WRITTEN REQUEST >> Write out the items word for word, from the start of the items through the line that contains "Action: 291,115".

MATERIAL FOR THIS TASK >>
-- Start --
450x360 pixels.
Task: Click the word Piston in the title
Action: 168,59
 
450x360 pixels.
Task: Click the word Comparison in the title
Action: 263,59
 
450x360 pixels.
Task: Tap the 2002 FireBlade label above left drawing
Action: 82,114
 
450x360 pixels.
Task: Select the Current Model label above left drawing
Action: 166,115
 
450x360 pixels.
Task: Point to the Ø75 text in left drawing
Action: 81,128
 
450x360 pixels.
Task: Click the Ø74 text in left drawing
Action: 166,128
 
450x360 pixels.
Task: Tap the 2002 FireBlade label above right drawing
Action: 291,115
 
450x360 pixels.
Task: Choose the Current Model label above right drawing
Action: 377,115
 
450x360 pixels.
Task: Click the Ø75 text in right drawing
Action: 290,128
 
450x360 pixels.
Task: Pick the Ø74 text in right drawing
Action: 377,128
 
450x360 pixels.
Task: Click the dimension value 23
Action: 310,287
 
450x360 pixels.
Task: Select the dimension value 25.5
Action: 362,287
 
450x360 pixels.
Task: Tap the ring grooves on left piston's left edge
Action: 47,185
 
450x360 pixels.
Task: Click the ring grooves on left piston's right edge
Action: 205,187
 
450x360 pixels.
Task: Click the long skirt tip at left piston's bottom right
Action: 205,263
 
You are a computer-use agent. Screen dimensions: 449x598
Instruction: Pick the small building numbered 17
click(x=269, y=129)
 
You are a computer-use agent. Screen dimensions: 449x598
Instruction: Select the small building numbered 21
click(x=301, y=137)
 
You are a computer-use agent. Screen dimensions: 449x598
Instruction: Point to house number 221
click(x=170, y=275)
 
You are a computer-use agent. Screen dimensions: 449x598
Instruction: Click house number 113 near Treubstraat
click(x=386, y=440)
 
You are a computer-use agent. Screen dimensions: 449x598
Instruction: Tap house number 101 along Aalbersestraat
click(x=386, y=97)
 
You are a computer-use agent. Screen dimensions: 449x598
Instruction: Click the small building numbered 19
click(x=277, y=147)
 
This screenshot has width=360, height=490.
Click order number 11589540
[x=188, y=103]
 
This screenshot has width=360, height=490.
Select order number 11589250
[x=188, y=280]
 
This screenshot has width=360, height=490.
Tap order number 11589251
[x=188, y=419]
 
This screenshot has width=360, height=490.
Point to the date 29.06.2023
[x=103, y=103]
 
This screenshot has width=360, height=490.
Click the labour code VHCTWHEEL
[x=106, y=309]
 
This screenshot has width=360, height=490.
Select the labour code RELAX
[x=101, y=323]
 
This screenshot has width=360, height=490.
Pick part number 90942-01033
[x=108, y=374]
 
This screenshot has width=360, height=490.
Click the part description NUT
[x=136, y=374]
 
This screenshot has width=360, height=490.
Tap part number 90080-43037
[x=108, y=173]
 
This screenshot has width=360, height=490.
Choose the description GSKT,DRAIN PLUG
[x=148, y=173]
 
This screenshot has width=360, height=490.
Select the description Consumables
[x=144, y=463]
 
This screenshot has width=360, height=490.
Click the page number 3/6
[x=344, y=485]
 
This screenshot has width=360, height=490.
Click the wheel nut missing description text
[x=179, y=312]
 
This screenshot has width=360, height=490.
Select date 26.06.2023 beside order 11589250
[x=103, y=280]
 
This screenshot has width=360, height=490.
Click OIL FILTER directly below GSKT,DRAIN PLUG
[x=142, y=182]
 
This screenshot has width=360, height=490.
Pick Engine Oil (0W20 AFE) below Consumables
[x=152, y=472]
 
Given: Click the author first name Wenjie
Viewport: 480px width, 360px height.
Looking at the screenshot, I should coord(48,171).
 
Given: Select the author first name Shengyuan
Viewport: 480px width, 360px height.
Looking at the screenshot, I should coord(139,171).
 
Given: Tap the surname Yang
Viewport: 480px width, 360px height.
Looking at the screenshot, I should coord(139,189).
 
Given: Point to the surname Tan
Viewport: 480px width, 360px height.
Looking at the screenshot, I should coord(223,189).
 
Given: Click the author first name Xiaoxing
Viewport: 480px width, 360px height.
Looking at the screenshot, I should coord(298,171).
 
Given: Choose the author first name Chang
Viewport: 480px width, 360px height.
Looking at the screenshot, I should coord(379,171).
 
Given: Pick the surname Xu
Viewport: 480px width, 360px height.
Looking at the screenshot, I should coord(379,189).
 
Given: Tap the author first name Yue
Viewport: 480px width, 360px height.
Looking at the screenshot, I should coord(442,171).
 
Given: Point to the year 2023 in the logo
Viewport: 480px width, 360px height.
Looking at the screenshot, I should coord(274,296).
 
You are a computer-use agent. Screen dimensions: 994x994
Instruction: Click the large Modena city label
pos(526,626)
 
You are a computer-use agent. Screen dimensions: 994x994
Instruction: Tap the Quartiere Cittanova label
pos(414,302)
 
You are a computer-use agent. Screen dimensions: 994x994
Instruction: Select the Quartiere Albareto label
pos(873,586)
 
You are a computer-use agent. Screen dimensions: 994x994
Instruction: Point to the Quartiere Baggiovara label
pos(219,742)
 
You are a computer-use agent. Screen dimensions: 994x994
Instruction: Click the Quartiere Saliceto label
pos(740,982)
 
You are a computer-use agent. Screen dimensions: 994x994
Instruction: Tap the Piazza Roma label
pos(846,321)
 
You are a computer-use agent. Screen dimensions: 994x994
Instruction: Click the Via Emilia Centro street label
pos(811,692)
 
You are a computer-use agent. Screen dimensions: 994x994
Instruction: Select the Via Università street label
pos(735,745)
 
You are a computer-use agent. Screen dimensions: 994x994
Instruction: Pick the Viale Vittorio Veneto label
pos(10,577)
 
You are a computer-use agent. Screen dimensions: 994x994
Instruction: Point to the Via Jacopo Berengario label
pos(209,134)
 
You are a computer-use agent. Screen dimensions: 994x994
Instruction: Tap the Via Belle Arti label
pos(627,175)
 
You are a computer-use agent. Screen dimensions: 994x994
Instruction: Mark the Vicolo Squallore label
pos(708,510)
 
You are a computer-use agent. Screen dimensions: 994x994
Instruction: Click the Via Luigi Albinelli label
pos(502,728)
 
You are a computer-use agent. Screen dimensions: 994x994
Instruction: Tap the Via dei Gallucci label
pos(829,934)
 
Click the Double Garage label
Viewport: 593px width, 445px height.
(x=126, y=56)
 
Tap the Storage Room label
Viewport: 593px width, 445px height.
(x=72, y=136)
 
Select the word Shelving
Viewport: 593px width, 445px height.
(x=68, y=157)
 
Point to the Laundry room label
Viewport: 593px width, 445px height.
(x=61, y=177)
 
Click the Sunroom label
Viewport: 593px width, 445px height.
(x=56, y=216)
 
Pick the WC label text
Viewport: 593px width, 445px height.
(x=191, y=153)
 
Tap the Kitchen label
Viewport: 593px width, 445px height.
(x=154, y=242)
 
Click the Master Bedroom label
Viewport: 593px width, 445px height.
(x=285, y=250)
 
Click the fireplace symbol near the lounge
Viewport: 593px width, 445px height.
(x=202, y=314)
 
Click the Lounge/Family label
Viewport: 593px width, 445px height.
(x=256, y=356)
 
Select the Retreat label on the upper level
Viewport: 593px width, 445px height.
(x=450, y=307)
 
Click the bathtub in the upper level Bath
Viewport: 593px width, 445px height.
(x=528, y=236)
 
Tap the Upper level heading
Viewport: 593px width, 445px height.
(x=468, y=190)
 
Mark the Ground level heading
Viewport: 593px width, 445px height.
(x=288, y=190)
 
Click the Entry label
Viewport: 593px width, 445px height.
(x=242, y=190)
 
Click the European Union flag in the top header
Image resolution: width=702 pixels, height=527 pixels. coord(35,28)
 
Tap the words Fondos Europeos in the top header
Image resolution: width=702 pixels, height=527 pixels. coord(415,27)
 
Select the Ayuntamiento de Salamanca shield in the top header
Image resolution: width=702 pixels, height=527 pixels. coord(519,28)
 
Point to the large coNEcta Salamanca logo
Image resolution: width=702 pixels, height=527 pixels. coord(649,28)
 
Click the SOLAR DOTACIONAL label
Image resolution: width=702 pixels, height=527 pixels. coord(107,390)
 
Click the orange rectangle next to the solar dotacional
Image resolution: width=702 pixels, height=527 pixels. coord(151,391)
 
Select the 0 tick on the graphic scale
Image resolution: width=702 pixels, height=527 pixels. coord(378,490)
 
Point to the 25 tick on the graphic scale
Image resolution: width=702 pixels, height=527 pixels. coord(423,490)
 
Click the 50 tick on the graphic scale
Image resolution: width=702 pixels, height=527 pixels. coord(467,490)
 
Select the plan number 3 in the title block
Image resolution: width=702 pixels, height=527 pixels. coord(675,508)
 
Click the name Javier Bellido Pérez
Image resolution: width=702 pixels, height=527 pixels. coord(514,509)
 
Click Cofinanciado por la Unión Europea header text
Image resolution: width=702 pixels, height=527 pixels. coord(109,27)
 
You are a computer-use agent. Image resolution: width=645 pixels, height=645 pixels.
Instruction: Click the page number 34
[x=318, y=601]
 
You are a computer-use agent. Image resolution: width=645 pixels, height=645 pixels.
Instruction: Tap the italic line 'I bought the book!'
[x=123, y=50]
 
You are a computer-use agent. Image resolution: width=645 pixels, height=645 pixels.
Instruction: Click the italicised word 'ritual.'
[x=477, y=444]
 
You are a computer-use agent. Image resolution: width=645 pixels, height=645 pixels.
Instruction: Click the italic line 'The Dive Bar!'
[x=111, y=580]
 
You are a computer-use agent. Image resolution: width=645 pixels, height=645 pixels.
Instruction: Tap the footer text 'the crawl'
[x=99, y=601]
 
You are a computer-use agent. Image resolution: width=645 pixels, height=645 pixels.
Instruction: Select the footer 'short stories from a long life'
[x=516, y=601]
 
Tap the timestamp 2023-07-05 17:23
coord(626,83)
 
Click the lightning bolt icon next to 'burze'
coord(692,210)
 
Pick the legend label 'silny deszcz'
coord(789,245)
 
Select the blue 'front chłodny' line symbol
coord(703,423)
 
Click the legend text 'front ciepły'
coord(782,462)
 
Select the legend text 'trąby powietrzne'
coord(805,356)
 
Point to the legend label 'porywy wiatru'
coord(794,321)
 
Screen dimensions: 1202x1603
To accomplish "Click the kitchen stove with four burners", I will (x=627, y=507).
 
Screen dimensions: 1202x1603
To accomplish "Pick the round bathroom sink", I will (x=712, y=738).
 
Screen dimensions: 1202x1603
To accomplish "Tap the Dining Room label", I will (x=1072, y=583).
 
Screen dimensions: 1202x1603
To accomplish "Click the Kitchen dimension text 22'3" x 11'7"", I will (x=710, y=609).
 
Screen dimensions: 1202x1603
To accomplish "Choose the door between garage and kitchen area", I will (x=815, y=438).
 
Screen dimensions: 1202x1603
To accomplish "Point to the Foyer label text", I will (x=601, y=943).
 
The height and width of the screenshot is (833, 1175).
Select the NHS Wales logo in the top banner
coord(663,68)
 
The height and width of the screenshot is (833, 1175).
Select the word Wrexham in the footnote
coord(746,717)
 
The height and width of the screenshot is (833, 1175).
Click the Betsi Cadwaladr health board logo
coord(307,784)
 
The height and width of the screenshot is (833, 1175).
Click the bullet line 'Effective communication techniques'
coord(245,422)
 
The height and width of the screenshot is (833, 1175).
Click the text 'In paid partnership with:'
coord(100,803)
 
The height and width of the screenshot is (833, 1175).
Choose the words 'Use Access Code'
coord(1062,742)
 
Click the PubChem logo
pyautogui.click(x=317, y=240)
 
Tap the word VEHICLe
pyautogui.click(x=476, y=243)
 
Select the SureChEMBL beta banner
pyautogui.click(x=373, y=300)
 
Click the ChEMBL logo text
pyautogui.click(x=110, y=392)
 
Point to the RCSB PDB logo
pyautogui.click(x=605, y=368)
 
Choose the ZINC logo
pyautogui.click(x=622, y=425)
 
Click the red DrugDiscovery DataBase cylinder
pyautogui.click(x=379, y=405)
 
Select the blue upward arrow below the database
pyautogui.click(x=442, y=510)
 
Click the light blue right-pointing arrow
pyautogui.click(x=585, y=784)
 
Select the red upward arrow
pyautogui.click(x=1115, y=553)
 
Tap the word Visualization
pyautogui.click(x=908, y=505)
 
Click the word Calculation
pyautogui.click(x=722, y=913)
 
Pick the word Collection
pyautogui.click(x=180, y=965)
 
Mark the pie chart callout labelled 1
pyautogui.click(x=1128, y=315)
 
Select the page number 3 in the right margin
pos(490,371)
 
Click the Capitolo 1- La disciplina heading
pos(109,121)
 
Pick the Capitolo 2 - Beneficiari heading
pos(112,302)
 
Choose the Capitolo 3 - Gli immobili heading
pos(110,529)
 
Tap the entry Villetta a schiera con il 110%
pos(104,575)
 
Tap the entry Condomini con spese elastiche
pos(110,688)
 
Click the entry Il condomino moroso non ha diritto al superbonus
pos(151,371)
-- End --
CORRECT ANSWER >>
450x360 pixels.
Task: Click the word Piston in the title
Action: 168,59
 
450x360 pixels.
Task: Click the word Comparison in the title
Action: 263,59
 
450x360 pixels.
Task: Tap the 2002 FireBlade label above left drawing
Action: 82,114
 
450x360 pixels.
Task: Select the Current Model label above left drawing
Action: 166,115
 
450x360 pixels.
Task: Point to the Ø75 text in left drawing
Action: 81,128
 
450x360 pixels.
Task: Click the Ø74 text in left drawing
Action: 166,128
 
450x360 pixels.
Task: Tap the 2002 FireBlade label above right drawing
Action: 291,115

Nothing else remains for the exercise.